→ Extract:
▬▬▬▬▬▬
It goes without saying that defenders of natural selection are not overly thrilled to be told that their theory is vacuous, and therefore scientifically useless (which is precisely what I am saying). The defence marshalled in response generally takes one of two forms:

(i) Deny the vacuity: Deny that the principle of natural selection (PNS) is tautologous, or

(ii) Concede the tautology: Admit that PNS is devoid of empirical content, but argue that it is nonetheless useful.


S. J. Gould and Steven Pinker, just to name two, take the former tack; paleontologist Steven M. Stanley and philosopher Robert N. Brandon, who has probably written more on the tautology problem than anyone else, take the latter.

Since you seem to follow the latter path, I'll focus on that here.

Firstly, with regards your claim above that "some theories when stated in their most general form,  as a catchy phrase,  can become tautological and thus rather trivial" . . . I personally can think of no others at the moment, though this may be due insufficient thought. How about offering a few examples?
▬▬▬▬▬▬
→ Information:
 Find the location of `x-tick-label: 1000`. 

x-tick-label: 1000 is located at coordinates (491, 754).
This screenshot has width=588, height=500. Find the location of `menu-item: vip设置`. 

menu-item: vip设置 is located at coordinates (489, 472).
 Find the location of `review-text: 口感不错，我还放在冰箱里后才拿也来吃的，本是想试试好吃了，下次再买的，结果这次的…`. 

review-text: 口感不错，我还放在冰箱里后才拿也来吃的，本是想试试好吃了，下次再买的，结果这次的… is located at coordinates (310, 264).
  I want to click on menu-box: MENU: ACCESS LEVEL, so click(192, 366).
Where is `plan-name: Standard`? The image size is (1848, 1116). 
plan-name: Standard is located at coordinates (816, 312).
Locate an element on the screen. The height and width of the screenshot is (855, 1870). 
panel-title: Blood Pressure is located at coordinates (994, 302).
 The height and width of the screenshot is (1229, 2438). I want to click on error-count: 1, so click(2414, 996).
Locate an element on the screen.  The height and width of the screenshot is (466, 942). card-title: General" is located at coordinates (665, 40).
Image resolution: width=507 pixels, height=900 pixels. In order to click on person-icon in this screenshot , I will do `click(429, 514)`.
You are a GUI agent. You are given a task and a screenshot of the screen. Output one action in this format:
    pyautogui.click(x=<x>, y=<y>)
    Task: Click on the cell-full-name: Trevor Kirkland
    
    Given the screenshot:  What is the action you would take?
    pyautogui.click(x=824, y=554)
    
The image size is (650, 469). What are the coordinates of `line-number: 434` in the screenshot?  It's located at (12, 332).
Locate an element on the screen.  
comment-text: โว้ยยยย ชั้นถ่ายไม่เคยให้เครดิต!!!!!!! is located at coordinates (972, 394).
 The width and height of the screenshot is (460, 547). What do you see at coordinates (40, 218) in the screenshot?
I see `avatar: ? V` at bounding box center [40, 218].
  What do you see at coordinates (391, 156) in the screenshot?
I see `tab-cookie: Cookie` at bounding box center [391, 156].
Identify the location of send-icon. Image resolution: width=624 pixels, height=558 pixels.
▬▬▬▬▬▬
→ Directive A:
List every person the passage on natural selection names as taking a side in the tautology debate.
→ Directive B:
Answer from the passage on natural selection:
(i) What does the abbreviation PNS stand for?
(ii) Who is described as having probably written more on the tautology problem than anyone else?
(iii) Which of the two defenses does the writer say the person being addressed seems to follow?
→ Directive C:
Continue the passage on natural selection from its final sentence.

→ Task output A:
S. J. Gould, Steven Pinker, Steven M. Stanley, Robert N. Brandon

→ Task output B:
(i) The principle of natural selection.
(ii) Philosopher Robert N. Brandon.
(iii) The second one: conceding the tautology, admitting that PNS is devoid of empirical content but arguing that it is nonetheless useful.

→ Task output C:
Meanwhile, those who do concede the tautologous nature of PNS usually argue as follows, as you do yourself:

Yes, yes, the principle of natural selection is itself tautologous, devoid of any empirical content, but its instances are not -- and that's where its value lies. By instances I mean particular cases: Why does the polar bear have white fur? Why did dark peppered moths become prevalent in sooty Victorian England? And countless others. These instances are all empirical hypotheses, subject to test like any other respectable scientific hypotheses, and can be subsumed under a general explanatory schema that we call natural selection theory.


My response is this:

Yes, for every adduced instance--moths, bears, Irish elks, etc--there is a causal-explanatory story to be told for why organisms with certain characteristics become more prevalent than others. Each case is different, though some limited commonalities may be discerned. Camouflage, say, is common to some, though not all, instances.

In each case, what's doing the explanatory work are the individual circumstances and traits involved (e.g. white fur in a white environment). The mistake is to think that anything is being explained by a vacuous general truism of the form "Those better able to survive and reproduce successfully do so more successfully than those less able".


For comparison, consider the student of military history. In each instance of battle (Hastings, WW1, etc), he identifies the salient characteristics of the victors causally responsible for their success. Likewise, limited commonalities may be discerned in groups, but not all, cases. Not unlike the natural world, camouflage may be a salient factor in some military conquests.

So far so good.

But then, in a paroxysm of Darwinian induced madness, he goes on to add . . .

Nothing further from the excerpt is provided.